The Editorial Office – Kritik
Berlinale 2024 – Forum: Roman Bondarchuk begann seinen Film um einen Biologen in einer unseriösen Zeitungsredaktion vor der russischen Invasion in Cherson, stellte ihn nach Besetzung und Befreiung der Stadt fertig. The Editorial Office zeigt in skurrilen Episoden eine Gesellschaft, an der man verzweifeln möchte.
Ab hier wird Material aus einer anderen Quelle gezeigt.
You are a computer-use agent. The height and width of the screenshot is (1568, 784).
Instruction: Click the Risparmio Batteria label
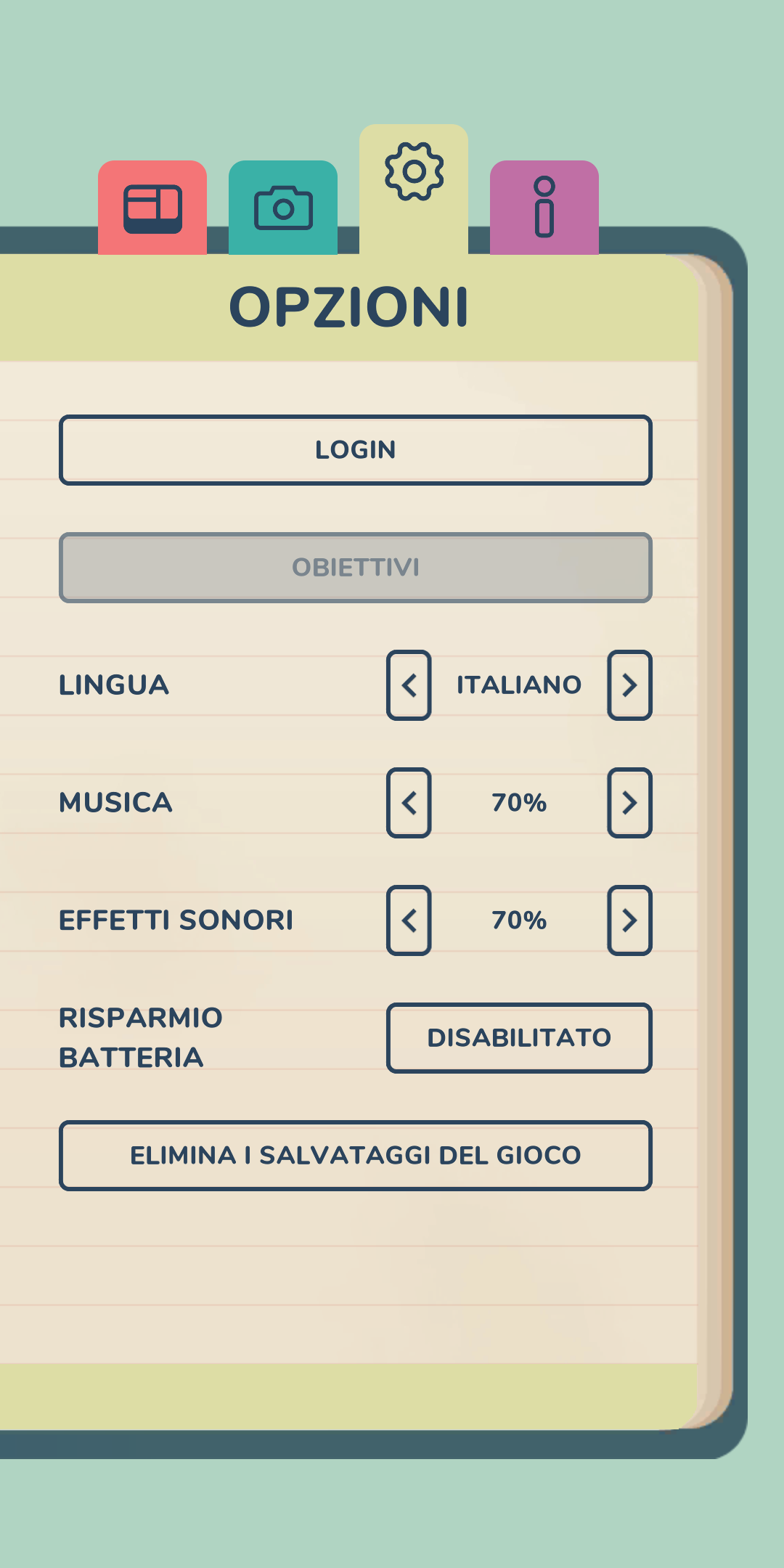(x=141, y=1037)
Die Welt gerät außer Kontrolle. Auf der Suche nach Murmeltieren, die im Gebiet um Cherson als ausgestorben gelten, entdeckt der junge Biologe Jura (Dmytro Bahnenko) Brandstifter. Von seinem erhöhten Standpunkt aus kann er sie gut fotografieren, wird dann aber beinahe von den aus dem in Flammen stehenden Wald fliehenden Tieren überrannt. Roman Bondarchuk beginnt seinen zweiten Spielfilm The Editorial Office (Redaktsiya) mit einem gewaltvollen, aufsprengenden Bild. Weder die regionalen Zeitungen noch das städtische Naturkundemuseum zeigen Interesse für Juras Beweise und seine Aufnahmen von den Tätern. Das Museum entlässt ihn ohne Angaben von Gründen.
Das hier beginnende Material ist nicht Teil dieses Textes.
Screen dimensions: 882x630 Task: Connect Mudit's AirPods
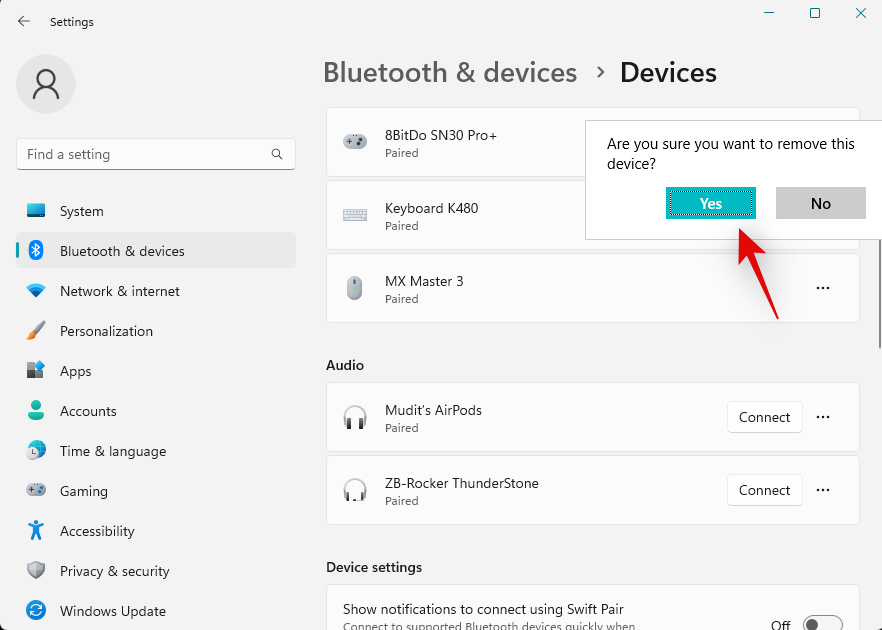click(764, 417)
Beunruhigende Assoziationen

Wenn Jura aus dem Fenster blickt, dann sieht er nicht nur die schwarzen Rauchwolken aus dem Wald. Unweit von Cherson kämpft seit Februar 2014 die russische Armee. Die Dreharbeiten von The Editorial Office begannen vor der Eskalation des Krieges 2022 und wurden erst später – nach der Besetzung und Befreiung Chersons – fertiggestellt. Da der Krieg, den man sich beim Schauen dieses Films nicht wegdenken kann, kaum unmittelbar vorkommt, wirkt der Film zunächst eigentümlich un-gegenwärtig. Umso beunruhigender daher die Assoziationen, die sich aufdrängen. Schon die aus der Ferne aufgenommenen, einheitlich gekleideten Brandstifter erinnern an die verdeckt operierenden russischen Soldaten auf der Krim, die schnell als Grüne Männchen bekannt wurden.
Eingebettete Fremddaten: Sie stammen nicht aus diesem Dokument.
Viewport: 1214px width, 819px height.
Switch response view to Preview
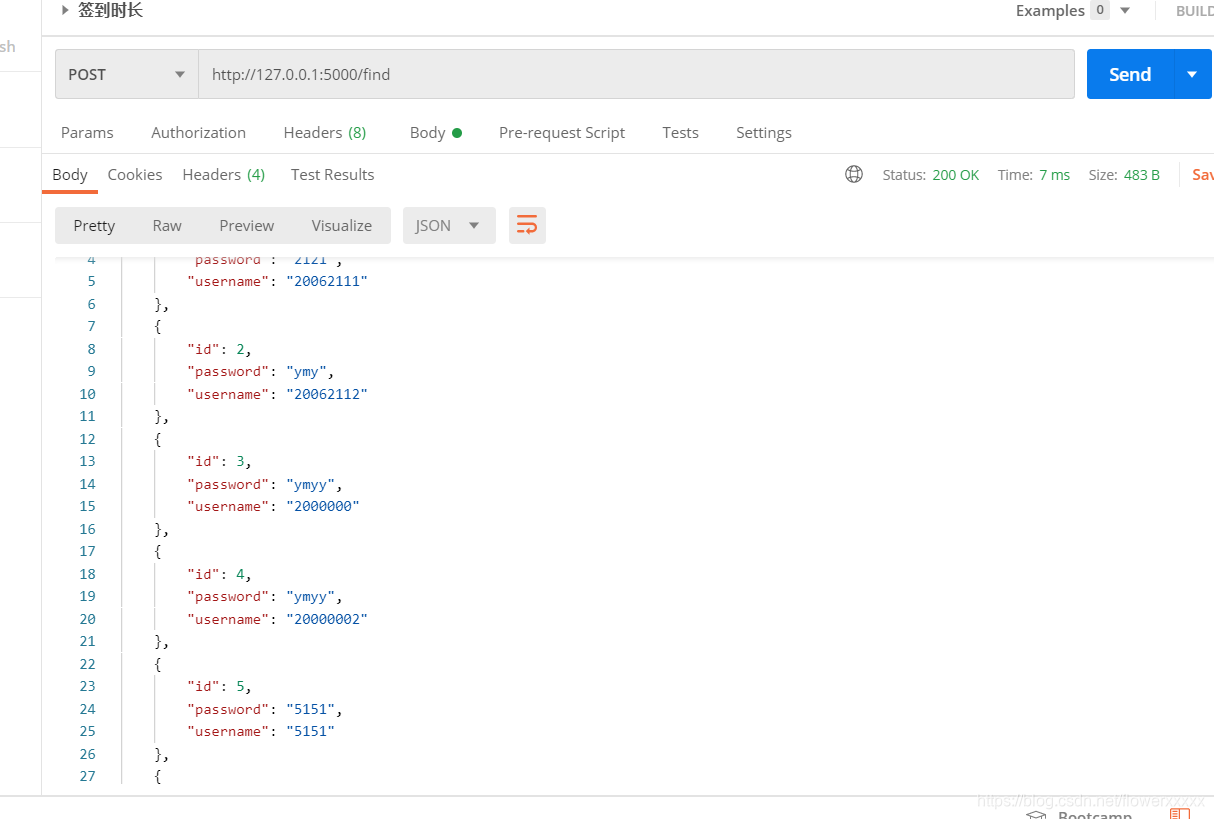tap(246, 225)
In Cherson leben die Menschen am Rande des Kriegsgeschehens, wie schon die Dorfbewohner in Bondarchuks Dokumentarfilm Ukrainian Sheriffs (2015). Während die Verdrängung dort noch etwas Unheimliches hatte, wird sie hier zum paradoxen Prinzip: Wir konnten uns eher das Ende der Welt vorstellen als einen Angriff auf das gesamte Land. Anders verhält es sich mit den Bildern nach dem Krieg, die Bondarchuk vorrausschauend einlöst.
Keine falschen Auswege

Jura lebt in einer gestörten Welt, zu deren Prinzip es gehört, dass sich unwahrscheinliche Zufälle kausal aneinanderreihen. Eine nur selten seriöse, aber auflagenstarke Tageszeitung nimmt ihn in seine Redaktion auf. Das Ziel des Chefredakteurs ist die Wiederwahl des Bürgermeisters, der, abgeschirmt von der Öffentlichkeit, schon lange im Koma liegt. In den aberwitzigen Episoden, von sich mafiös bekriegenden Bestattern, gestohlenen Leichen, einer Attrappen-Pipeline und einer festgesetzten Influencerin – in den Geschichten lassen sich in Teilen reale, zumindest kolportierte Fälle wiedererkennen –, zeigt sich eine Gesellschaft, an der man verzweifeln möchte. Gegen die Menschen um ihn herum kann sich Jura kaum durchsetzen. Wenn sie nicht leichtgläubig sind, dann verhalten sie sich korrupt und gewalttätig. Schließlich eskaliert die Welt vollends, ein Sturm weht diesen Film in den Bereich Fantasy. Die beständige Produktion von Fake News wird damit überboten.
Mit dem Nachweis, dass in der Steppe hinter Cherson Murmeltiere leben, könnte das Gebiet Teil eines europäischen Naturschutzprogrammes werden. Das Murmeltier wird zu einem der vielen Hoffnungsschimmer, die diesen Film durchziehen. Am Ende bleibt The Editorial Office aber aufrichtig, indem er keine Auswege aufzeigt, die eigentlich unerreichbar sind. Der Film zeigt ein Land der Widersprüche, das mit brutaler Skurrilität anzuprangern und es gleichzeitig wert ist, verteidigt zu werden.